Problem details:
Retype every line below precisely as it appears.

The data:
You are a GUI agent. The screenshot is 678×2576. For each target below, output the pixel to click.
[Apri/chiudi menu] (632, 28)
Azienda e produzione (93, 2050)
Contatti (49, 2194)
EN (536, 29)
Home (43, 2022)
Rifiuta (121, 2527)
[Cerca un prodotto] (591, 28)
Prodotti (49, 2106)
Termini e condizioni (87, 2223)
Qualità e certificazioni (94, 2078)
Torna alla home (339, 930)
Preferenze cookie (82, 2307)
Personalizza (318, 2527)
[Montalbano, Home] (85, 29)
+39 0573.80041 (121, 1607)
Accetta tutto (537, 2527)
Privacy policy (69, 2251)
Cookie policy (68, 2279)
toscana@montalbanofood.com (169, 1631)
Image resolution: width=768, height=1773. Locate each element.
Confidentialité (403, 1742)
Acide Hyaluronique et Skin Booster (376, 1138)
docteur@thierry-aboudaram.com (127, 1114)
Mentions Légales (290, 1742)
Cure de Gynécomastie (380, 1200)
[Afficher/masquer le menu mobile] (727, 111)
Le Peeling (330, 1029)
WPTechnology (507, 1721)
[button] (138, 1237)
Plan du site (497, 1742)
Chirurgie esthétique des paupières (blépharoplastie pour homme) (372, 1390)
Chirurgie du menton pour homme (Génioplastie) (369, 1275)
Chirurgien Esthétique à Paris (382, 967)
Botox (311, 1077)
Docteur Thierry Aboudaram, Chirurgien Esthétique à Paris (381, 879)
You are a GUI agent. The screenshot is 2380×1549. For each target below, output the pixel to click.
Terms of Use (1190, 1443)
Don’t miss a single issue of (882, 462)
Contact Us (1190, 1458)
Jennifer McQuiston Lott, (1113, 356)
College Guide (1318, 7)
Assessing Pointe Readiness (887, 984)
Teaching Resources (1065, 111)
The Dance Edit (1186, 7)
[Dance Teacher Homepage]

Solution:
You are a GUI agent. The screenshot is 678×2576. For each target below, output the pixel to click.
[Apri/chiudi menu] (632, 28)
Azienda e produzione (93, 2050)
Contatti (49, 2194)
EN (536, 29)
Home (43, 2022)
Rifiuta (121, 2527)
[Cerca un prodotto] (591, 28)
Prodotti (49, 2106)
Termini e condizioni (87, 2223)
Qualità e certificazioni (94, 2078)
Torna alla home (339, 930)
Preferenze cookie (82, 2307)
Personalizza (318, 2527)
[Montalbano, Home] (85, 29)
+39 0573.80041 (121, 1607)
Accetta tutto (537, 2527)
Privacy policy (69, 2251)
Cookie policy (68, 2279)
toscana@montalbanofood.com (169, 1631)
Image resolution: width=768, height=1773. Locate each element.
Confidentialité (403, 1742)
Acide Hyaluronique et Skin Booster (376, 1138)
docteur@thierry-aboudaram.com (127, 1114)
Mentions Légales (290, 1742)
Cure de Gynécomastie (380, 1200)
[Afficher/masquer le menu mobile] (727, 111)
Le Peeling (330, 1029)
WPTechnology (507, 1721)
[button] (138, 1237)
Plan du site (497, 1742)
Chirurgie esthétique des paupières (blépharoplastie pour homme) (372, 1390)
Chirurgie du menton pour homme (Génioplastie) (369, 1275)
Chirurgien Esthétique à Paris (382, 967)
Botox (311, 1077)
Docteur Thierry Aboudaram, Chirurgien Esthétique à Paris (381, 879)
You are a GUI agent. The screenshot is 2380×1549. For each target below, output the pixel to click.
Terms of Use (1190, 1443)
Don’t miss a single issue of (882, 462)
Contact Us (1190, 1458)
Jennifer McQuiston Lott, (1113, 356)
College Guide (1318, 7)
Assessing Pointe Readiness (887, 984)
Teaching Resources (1065, 111)
The Dance Edit (1186, 7)
[Dance Teacher Homepage]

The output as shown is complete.